Study of the charge collection efficiency of CdZnTe radiation detectors

The charge collection efficiency of CdZnTe radiation detectors with two different configurations: a Schottky diode detector and a resistive detector are compared. The average charge collection efficiencies for three different directions of irradiation (negative electrode, positive electrode and perpendicular to the electric field) are calculated. The mobility-lifetime product of the CdZnTe substrates is evaluated from the dependence of the measured spectra upon detector bias voltage. The measurement of the average charge collection efficiency is based on monitoring the shift of the peak channel with bias voltage in an experimental setup which is well calibrated. Two types of radiation are used: gamma photons from several radioactive sources and alpha particles from an Am-241 source. The models for the evaluation of mobility-lifetime product from the measured data for the two types of detector configurations as well as for the two types of radiation sources, are compared and discussed. The CdZnTe (Zn = 10%) substrates under study are obtained commercially and are grown by the high pressure Bridgeman method. The mobility-lifetime products and specific resistivity of the two types of detectors are evaluated and compared.
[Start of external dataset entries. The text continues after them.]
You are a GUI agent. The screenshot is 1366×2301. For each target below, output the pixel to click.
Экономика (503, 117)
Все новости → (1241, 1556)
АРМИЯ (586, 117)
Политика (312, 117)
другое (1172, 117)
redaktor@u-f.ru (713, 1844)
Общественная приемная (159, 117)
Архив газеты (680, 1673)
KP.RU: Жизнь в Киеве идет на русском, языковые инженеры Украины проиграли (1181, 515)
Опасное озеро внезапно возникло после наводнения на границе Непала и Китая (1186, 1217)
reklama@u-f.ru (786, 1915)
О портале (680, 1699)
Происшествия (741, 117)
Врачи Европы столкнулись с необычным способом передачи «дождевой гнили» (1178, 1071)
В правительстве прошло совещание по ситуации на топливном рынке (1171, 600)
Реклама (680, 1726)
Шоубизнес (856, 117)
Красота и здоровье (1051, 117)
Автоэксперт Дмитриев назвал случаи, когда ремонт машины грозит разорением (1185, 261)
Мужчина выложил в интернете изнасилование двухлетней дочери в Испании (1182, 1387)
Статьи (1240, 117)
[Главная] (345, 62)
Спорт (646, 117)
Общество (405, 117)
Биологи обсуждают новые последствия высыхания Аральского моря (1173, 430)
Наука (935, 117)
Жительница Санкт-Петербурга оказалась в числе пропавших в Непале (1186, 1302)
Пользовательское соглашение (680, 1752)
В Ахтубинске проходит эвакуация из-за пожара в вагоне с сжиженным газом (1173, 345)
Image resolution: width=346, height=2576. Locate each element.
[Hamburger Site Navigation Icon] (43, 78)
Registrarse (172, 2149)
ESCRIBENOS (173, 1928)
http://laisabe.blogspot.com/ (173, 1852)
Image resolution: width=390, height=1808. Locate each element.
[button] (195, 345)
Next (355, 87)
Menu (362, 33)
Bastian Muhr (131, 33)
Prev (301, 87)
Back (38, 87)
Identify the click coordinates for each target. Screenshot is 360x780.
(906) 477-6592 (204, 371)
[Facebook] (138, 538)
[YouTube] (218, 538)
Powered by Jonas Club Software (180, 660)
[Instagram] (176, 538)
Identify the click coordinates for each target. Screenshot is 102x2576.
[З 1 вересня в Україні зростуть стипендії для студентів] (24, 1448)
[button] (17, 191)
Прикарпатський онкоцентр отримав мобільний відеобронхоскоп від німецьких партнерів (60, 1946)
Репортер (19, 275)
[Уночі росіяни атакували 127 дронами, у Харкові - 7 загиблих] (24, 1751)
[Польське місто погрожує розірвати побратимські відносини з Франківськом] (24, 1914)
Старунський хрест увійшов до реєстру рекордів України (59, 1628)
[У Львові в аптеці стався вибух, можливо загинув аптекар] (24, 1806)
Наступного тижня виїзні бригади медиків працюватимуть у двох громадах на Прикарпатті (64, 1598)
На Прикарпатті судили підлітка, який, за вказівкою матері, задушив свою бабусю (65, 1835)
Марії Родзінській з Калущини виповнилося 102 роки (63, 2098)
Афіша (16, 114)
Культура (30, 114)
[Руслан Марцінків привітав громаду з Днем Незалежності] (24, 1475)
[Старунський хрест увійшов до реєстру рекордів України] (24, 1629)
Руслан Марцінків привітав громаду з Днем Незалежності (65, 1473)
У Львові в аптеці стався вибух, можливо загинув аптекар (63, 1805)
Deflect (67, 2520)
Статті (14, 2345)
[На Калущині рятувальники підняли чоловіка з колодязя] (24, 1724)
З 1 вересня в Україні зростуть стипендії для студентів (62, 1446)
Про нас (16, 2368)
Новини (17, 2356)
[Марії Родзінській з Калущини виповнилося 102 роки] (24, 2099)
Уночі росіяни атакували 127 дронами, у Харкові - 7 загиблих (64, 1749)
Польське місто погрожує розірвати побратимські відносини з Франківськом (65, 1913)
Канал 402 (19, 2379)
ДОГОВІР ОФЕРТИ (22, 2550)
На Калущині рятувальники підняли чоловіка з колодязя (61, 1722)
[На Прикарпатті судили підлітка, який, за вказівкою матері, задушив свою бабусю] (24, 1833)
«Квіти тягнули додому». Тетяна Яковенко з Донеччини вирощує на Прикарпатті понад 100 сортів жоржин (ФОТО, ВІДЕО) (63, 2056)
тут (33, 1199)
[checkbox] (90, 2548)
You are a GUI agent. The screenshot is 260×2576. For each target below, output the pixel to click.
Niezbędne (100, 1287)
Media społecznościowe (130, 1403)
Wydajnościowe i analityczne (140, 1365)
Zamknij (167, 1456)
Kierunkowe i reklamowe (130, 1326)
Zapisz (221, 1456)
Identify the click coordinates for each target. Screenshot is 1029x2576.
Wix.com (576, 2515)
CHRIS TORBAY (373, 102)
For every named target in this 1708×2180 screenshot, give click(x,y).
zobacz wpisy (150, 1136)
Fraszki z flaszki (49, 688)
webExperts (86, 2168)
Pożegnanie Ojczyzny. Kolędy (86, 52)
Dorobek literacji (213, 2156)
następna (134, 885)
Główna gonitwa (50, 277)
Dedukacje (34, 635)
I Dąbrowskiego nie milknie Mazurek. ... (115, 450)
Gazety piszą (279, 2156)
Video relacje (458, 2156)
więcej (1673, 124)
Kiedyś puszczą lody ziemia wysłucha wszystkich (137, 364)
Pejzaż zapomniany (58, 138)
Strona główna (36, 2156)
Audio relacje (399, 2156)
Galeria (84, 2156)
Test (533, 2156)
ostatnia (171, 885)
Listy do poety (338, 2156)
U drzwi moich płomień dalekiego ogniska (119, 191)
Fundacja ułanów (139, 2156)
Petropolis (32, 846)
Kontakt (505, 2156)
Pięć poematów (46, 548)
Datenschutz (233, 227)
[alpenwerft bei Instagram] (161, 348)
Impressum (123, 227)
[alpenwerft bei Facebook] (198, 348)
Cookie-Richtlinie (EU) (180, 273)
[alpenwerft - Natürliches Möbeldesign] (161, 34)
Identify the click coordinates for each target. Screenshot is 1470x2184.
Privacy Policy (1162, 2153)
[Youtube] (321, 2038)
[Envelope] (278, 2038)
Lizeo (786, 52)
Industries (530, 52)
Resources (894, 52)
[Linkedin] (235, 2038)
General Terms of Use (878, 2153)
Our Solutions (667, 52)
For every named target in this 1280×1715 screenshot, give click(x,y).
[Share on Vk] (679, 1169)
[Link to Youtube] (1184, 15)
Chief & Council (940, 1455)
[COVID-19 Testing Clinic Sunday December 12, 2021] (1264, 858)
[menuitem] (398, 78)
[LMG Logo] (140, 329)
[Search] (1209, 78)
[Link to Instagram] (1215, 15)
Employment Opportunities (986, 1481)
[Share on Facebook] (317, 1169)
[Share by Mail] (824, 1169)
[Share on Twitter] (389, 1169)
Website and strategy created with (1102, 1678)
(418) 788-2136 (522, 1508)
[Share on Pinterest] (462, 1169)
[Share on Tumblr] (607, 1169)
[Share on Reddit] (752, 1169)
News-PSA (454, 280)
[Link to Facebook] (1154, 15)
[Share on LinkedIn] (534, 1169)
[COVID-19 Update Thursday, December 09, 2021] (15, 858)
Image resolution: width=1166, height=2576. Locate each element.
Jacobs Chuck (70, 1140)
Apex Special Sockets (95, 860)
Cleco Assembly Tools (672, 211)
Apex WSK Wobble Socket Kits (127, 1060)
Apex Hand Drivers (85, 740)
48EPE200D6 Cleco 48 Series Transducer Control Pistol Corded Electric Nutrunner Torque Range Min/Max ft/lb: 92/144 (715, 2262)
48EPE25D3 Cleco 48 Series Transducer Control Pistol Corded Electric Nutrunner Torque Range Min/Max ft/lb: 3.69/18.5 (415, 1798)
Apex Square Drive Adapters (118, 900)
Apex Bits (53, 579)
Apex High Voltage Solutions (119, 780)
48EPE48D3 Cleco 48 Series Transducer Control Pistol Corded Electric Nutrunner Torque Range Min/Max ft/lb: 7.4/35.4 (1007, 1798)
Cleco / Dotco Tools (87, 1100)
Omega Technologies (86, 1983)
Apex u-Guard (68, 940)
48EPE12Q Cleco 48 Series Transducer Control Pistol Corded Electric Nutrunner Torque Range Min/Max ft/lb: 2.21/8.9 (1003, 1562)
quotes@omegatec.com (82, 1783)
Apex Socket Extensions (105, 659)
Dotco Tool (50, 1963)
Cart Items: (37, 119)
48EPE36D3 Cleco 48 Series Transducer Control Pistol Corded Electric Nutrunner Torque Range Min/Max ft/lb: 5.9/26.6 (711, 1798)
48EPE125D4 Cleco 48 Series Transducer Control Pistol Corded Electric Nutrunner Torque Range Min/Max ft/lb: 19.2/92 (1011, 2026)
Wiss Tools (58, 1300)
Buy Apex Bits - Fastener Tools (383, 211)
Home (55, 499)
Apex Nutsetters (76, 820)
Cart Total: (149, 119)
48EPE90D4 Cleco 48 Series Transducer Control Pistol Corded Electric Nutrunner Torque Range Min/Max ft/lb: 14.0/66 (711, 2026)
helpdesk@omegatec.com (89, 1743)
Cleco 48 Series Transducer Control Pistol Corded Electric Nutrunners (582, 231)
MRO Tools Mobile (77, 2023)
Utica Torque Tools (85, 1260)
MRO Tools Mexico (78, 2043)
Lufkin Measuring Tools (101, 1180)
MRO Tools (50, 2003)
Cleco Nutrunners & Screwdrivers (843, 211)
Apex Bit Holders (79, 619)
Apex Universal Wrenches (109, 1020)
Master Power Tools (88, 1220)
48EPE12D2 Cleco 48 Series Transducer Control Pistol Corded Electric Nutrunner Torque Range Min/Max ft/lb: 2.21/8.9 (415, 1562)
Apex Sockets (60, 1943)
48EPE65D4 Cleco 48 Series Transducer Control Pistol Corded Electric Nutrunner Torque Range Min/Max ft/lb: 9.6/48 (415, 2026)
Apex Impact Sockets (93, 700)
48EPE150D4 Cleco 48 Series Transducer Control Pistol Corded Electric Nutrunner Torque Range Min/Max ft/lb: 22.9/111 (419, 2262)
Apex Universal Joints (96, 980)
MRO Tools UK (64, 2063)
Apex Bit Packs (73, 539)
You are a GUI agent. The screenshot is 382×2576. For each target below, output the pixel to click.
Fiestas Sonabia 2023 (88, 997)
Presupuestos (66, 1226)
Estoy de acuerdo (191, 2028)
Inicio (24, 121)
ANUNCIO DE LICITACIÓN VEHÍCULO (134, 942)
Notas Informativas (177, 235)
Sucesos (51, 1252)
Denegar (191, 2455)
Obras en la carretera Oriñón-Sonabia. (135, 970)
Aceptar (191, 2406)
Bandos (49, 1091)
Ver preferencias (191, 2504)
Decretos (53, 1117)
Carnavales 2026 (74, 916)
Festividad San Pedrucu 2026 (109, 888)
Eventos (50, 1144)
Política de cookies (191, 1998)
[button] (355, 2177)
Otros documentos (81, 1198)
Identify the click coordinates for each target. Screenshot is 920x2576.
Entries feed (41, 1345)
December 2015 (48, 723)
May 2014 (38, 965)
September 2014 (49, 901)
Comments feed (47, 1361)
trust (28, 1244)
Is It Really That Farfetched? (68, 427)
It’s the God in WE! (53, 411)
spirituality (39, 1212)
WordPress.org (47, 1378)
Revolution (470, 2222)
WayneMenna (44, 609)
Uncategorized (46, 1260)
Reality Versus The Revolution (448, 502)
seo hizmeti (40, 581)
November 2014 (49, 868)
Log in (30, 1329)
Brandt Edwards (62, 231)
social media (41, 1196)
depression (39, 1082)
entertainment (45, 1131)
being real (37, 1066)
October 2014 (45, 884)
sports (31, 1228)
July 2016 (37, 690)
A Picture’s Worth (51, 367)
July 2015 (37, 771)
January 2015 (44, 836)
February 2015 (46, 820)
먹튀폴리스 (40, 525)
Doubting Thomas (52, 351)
A lower resistivity material has a narrower depletion region and behaves like a thinner detector thus exhibiting better collection efficiencies. Therefore, medium resistivity material which is completely inadequate for resistive detectors can still yield high performance Schottky detectors. The preferred direction of irradiation, i.e. from the negative electrode, is possible only in the case of n-type material which is reverse biased by negative voltages applied to the Schottky gate. The mobility-lifetime products that are derived on both the resistive detector (with specific resistivity of similar to 1.10(10) Omega . cm) and the Schottky diode (with specific resistivity of similar to 1.10(6) Omega . cm) are mu(n) tau(n) congruent to 4.10(-4) cm(2)V(-1) and mu(p) tau(p) congruent to 8.10(-5) cm(2)V(-1).